[Texto de origem]

☆ ☆ ☆ ☆

E com os LP, que foram ganhando espaço aos CD nas lojas, vieram as revistas dedicadas ao vinil (como a Long Live Vinyl, que já vai na 25.ª edição, mantendo um site à altura) e sugestões de compra, com o eterno piscar de olhos aos coleccionadores. Mauro Ferreira, jornalista brasileiro, escreveu no jornal O Globo em 2017: “Naquele já longínquo ano de 1982, ninguém acreditaria se alguém dissesse que os LPs, então decretados à morte, estariam mais vivos do que o CD em 2017, ainda que os cultuados vinis representem um nicho mercadológico específico.” Se escrevesse hoje, teria de emendar a última frase: é que o nicho ampliou-se largamente e com ele regressaram os velhos gira-discos (vitrolas, no Brasil), com novos modelos e funções (até conversão para MP3, imagine-se!). Há mesmo quem compre LP só para ter o gozo de ler e reler as suas capas, acabando por ouvir o disco não em vinil, mas no formato MP3 a que ele dá acesso.

E se a cada novo disco de previsível maior difusão no mercado as grandes editoras já não negam distribuição em cada um dos vários formatos existentes (LP, DL ou DownLoad, CD), arriscando algumas ainda edição em SACD, DVD-Audio ou até Blu-ray Audio, a verdade é que o apelo ao regresso ao vinil é também um apelo aos discos do passado. Um exemplo: a Fnac lançou um Guia do Vinil que, nas suas páginas, apresenta uma lista de eventuais compras que vai de Elvis Presley a PJ Harvey, passando por Beatles, Stones, Doors, Hendrix, Dylan e tudo quando possam imaginar que caiba num lote assim.

☆ ☆ ☆ ☆

[Extrato da listagem]
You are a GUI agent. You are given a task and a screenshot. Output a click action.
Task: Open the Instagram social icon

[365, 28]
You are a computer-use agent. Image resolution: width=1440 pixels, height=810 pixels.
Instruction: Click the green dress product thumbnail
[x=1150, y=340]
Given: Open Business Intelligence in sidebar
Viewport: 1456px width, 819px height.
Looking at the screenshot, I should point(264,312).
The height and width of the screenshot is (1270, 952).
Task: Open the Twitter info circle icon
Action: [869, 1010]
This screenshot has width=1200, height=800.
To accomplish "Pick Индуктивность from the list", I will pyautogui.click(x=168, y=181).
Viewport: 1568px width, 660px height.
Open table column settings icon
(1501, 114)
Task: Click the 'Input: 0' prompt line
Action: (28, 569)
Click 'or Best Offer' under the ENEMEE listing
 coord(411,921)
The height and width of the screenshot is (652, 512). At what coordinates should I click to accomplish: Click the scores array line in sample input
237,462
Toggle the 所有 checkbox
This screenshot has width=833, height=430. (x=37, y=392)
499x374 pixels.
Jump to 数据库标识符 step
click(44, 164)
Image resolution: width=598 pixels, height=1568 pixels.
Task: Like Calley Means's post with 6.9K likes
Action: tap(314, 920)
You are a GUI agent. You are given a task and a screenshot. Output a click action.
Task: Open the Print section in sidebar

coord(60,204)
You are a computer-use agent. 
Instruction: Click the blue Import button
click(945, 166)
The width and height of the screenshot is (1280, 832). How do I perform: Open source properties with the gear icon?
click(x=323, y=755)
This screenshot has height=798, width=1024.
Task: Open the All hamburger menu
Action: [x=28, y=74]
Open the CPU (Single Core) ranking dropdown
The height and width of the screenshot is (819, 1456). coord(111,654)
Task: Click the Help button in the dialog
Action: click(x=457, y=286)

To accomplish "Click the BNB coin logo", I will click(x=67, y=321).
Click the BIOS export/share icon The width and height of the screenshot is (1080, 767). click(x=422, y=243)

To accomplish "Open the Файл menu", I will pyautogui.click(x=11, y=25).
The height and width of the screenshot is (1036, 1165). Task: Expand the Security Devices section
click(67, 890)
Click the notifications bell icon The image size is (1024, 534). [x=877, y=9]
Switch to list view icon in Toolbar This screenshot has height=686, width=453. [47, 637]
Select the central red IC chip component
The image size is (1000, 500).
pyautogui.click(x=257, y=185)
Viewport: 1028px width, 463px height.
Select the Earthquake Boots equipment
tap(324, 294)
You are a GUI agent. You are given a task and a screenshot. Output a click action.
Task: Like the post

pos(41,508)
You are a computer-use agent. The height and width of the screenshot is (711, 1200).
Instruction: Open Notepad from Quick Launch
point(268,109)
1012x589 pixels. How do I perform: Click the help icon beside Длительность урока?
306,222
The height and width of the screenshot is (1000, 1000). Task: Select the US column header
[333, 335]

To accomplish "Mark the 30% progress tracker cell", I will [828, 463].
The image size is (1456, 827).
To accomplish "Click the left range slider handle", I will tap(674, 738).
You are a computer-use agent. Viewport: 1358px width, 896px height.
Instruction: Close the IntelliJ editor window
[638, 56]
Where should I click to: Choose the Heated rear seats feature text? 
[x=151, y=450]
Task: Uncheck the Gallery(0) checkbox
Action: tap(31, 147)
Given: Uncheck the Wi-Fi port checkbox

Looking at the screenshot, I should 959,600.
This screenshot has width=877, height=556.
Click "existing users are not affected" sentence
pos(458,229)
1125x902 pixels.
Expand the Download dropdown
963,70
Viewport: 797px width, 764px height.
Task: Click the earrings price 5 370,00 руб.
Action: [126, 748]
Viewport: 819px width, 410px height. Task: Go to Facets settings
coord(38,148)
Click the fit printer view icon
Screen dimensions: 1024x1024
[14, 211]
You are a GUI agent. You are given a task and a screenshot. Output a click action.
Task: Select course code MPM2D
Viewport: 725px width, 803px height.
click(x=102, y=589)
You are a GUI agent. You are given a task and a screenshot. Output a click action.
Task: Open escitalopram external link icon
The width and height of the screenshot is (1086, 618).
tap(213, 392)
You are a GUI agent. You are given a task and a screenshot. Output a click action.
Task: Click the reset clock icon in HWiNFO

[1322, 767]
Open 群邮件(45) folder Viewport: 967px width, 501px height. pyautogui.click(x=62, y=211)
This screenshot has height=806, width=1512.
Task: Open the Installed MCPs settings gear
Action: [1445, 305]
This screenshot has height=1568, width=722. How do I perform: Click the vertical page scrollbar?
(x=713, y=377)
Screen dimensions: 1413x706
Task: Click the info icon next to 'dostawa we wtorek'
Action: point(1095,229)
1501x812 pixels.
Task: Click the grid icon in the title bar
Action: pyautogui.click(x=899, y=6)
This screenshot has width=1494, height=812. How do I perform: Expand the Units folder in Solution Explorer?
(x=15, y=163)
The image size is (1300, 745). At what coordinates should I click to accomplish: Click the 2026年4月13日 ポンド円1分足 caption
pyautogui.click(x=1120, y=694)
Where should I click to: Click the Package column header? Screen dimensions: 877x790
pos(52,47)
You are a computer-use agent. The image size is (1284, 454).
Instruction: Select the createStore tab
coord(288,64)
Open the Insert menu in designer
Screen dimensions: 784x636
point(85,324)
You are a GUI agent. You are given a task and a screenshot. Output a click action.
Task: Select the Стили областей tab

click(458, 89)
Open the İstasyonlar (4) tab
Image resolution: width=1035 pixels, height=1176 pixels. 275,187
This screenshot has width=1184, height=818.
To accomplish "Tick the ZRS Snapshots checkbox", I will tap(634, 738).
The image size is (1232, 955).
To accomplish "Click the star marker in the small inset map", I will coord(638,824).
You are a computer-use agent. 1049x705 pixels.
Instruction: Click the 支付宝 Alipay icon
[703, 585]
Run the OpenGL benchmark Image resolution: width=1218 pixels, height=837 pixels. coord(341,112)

☆ ☆ ☆ ☆

[Pedido] Copia do texto de origem o trecho que começa em "E se a cada" e segue até "num lote assim.". A listagem não tem qualquer papel nesta tarefa.

[Resultado esperado]
E se a cada novo disco de previsível maior difusão no mercado as grandes editoras já não negam distribuição em cada um dos vários formatos existentes (LP, DL ou DownLoad, CD), arriscando algumas ainda edição em SACD, DVD-Audio ou até Blu-ray Audio, a verdade é que o apelo ao regresso ao vinil é também um apelo aos discos do passado. Um exemplo: a Fnac lançou um Guia do Vinil que, nas suas páginas, apresenta uma lista de eventuais compras que vai de Elvis Presley a PJ Harvey, passando por Beatles, Stones, Doors, Hendrix, Dylan e tudo quando possam imaginar que caiba num lote assim.